Her recognition around the globe is not going unnoticed in Pakistan, however. Malala’s advocacy has stirred anti-Western sentiments in Pakistan and militants threaten to kill her if she returns home.
#6: The Voice Brasil
The Voice Brasil is a Brazilian reality talent show that, for whatever reason, has thousands of fans tweeting about it.
After 2011’s massive earthquake and tsunami hit Fukushima’s Tokyo Electric Power Co. (Tepco) nuclear plant, radiation levels have been rising. This past week, radiation levels in seawater outside of the damaged power plant spiked, hitting the highest levels in two years. In order to keep the damaged reactors cool, Tepco workers have been pouring hundreds of tonnes of water on it. While they struggle to contain the radioactive water, on Wednesday a worker mistakenly detached a pipe connected to a treatment system, which released seven tonnes of highly radioactive water.

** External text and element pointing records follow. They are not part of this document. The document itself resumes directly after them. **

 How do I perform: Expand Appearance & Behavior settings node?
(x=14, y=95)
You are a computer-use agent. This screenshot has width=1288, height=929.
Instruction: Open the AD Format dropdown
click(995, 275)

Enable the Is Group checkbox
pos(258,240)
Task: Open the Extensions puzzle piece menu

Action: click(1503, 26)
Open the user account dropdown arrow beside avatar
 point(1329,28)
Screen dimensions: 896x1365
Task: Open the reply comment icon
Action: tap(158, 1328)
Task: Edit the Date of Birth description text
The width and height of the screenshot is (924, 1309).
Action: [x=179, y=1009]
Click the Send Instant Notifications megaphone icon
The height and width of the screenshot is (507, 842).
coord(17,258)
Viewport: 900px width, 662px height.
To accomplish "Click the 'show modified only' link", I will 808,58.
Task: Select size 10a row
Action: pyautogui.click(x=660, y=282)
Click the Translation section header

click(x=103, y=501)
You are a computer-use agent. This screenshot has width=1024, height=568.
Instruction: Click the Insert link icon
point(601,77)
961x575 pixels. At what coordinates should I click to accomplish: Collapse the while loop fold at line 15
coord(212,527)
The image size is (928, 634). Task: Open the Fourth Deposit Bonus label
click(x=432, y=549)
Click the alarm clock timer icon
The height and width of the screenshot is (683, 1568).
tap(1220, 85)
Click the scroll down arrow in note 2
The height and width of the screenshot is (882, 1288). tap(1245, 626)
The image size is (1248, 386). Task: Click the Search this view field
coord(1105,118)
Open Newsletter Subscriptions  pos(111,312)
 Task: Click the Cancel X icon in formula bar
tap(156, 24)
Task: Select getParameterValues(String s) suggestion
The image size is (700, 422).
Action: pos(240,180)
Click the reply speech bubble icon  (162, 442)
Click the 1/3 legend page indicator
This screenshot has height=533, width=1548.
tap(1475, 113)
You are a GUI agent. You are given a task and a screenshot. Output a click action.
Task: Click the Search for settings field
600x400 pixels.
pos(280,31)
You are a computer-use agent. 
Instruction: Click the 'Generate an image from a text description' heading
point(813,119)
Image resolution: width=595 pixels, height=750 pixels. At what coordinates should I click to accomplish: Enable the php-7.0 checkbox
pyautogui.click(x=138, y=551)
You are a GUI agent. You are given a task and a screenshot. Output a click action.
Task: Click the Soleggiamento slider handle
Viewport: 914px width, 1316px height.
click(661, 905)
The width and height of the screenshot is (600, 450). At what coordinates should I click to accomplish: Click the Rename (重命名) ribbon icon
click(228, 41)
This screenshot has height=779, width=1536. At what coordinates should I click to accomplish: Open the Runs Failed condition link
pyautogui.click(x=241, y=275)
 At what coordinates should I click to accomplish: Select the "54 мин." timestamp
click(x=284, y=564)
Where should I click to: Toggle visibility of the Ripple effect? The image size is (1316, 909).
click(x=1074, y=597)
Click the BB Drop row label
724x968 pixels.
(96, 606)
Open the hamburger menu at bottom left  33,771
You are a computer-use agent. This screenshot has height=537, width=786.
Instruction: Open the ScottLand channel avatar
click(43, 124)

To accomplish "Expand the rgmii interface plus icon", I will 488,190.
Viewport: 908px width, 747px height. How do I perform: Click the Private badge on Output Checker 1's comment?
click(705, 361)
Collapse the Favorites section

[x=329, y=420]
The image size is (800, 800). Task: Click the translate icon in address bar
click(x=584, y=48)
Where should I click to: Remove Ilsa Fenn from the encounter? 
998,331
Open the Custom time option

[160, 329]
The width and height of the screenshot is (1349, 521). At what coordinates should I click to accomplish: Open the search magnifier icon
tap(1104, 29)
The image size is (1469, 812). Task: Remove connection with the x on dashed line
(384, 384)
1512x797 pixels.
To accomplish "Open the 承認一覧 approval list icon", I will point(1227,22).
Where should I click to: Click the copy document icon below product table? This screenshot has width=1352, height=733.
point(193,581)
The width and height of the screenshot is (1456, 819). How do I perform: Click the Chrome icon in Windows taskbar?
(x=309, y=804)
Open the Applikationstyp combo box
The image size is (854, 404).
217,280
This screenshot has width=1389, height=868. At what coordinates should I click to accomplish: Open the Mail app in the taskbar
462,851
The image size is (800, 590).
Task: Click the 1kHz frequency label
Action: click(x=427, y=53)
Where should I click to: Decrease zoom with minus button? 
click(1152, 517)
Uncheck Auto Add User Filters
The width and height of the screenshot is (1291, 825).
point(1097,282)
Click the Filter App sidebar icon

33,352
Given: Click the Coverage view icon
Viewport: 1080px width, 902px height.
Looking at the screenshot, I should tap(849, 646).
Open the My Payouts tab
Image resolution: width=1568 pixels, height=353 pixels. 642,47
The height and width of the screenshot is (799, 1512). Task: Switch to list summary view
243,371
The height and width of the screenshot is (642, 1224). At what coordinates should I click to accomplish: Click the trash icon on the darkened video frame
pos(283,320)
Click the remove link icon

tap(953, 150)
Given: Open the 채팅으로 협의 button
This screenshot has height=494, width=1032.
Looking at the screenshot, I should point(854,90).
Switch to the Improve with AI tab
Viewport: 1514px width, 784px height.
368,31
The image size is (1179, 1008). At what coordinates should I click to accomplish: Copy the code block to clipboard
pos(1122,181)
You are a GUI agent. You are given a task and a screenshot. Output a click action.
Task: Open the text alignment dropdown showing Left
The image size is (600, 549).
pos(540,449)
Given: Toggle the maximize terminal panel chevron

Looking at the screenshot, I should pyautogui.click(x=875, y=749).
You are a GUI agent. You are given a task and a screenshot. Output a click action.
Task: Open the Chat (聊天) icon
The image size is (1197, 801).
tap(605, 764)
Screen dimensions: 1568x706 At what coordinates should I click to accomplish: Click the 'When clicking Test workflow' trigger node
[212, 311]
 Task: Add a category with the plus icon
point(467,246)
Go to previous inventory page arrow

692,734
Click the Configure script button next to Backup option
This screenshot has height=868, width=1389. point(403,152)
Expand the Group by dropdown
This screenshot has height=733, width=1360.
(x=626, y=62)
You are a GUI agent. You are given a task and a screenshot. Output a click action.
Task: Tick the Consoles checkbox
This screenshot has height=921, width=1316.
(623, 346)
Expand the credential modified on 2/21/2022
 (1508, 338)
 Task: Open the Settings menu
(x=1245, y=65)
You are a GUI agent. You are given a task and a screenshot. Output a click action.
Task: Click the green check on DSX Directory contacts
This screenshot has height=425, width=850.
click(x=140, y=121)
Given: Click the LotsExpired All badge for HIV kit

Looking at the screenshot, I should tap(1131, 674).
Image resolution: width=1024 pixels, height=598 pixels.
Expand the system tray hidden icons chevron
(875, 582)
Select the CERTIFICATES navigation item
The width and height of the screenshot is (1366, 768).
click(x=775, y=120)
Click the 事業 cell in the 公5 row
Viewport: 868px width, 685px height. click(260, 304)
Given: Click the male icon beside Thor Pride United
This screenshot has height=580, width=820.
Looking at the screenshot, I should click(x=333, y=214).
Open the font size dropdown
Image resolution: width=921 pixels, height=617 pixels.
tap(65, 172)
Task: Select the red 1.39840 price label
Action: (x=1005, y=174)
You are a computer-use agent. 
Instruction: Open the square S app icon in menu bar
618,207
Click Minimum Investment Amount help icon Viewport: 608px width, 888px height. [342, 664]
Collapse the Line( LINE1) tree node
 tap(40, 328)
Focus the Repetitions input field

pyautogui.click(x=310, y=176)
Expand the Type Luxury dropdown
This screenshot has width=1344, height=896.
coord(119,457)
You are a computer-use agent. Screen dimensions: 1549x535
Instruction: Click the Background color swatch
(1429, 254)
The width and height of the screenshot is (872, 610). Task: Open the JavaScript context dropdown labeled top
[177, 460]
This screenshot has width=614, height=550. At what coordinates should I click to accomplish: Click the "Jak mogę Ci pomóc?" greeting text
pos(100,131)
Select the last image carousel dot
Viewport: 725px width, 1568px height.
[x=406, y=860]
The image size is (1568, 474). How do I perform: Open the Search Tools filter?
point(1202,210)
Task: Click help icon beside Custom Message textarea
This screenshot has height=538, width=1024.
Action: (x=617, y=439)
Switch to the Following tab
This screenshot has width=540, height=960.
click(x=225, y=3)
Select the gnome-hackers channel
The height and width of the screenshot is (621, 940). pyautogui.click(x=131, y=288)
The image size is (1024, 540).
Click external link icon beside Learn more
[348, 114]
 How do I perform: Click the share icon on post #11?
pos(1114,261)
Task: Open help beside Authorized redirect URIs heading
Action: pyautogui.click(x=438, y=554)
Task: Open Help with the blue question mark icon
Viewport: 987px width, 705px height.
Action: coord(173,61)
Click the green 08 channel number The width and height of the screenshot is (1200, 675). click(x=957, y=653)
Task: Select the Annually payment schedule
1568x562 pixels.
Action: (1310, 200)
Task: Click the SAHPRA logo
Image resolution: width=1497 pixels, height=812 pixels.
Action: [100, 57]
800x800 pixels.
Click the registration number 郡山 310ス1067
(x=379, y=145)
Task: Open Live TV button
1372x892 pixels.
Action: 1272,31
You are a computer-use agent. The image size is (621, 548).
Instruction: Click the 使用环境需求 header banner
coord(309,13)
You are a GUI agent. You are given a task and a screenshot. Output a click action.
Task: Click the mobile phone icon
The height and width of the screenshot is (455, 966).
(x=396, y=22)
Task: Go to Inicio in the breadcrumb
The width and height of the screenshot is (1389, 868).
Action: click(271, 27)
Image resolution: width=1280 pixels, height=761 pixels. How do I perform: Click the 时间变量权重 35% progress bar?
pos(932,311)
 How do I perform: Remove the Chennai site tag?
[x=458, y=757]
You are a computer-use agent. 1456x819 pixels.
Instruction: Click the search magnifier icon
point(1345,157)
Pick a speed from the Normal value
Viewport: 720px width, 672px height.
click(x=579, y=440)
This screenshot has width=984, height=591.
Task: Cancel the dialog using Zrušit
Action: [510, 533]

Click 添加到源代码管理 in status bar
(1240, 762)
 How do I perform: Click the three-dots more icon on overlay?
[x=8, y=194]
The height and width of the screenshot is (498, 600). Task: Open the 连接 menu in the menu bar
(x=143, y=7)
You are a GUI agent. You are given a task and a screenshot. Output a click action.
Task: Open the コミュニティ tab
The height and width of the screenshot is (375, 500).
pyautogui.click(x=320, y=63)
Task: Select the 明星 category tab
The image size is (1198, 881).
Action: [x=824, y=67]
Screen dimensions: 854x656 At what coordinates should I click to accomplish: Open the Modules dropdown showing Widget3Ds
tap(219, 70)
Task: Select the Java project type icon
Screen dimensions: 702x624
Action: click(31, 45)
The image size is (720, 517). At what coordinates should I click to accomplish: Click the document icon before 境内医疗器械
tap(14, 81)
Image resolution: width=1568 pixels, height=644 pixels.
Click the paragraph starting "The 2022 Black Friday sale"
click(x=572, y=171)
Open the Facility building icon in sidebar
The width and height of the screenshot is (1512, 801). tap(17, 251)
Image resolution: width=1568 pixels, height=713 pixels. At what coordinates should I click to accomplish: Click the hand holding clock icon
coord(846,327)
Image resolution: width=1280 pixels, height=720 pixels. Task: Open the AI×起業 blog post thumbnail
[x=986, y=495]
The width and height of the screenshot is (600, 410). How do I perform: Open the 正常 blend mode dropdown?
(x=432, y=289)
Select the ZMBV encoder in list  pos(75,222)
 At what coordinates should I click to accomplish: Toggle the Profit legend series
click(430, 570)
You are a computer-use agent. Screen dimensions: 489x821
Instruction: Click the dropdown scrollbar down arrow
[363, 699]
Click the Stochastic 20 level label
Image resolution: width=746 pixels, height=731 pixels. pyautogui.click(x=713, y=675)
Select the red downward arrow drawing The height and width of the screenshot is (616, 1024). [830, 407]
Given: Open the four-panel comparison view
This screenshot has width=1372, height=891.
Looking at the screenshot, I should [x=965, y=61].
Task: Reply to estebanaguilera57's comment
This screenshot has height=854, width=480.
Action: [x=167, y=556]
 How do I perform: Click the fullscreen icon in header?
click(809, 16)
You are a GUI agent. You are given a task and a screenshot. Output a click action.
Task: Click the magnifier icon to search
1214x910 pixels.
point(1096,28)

The view from the other side of the Pacific Ocean doesn’t look so great either. As more and more articles pop up, its hard to deny that Fukushima’s radiation has reached the west coast of North America. And, although Japanese fish (and more and more Pacific fish) contain radioactive Cesium, fish exports continue to rise. While ignorance is bliss, this trend implies that people are ready to talk about the facts.
Bahnhof, a Swedish internet service provider that once hosted WikiLeaks, nominated NSA whistleblower Edward Snowden for a Nobel Peace Prize. Likewise, he was up against Malala Yousafzai for the Andrei Sakharov Prize, which she won. Edward’s father told reporters this week in Moscow, during his first visit in Russia with his son, that he thinks Edward deserved the Nobel Peace Prize.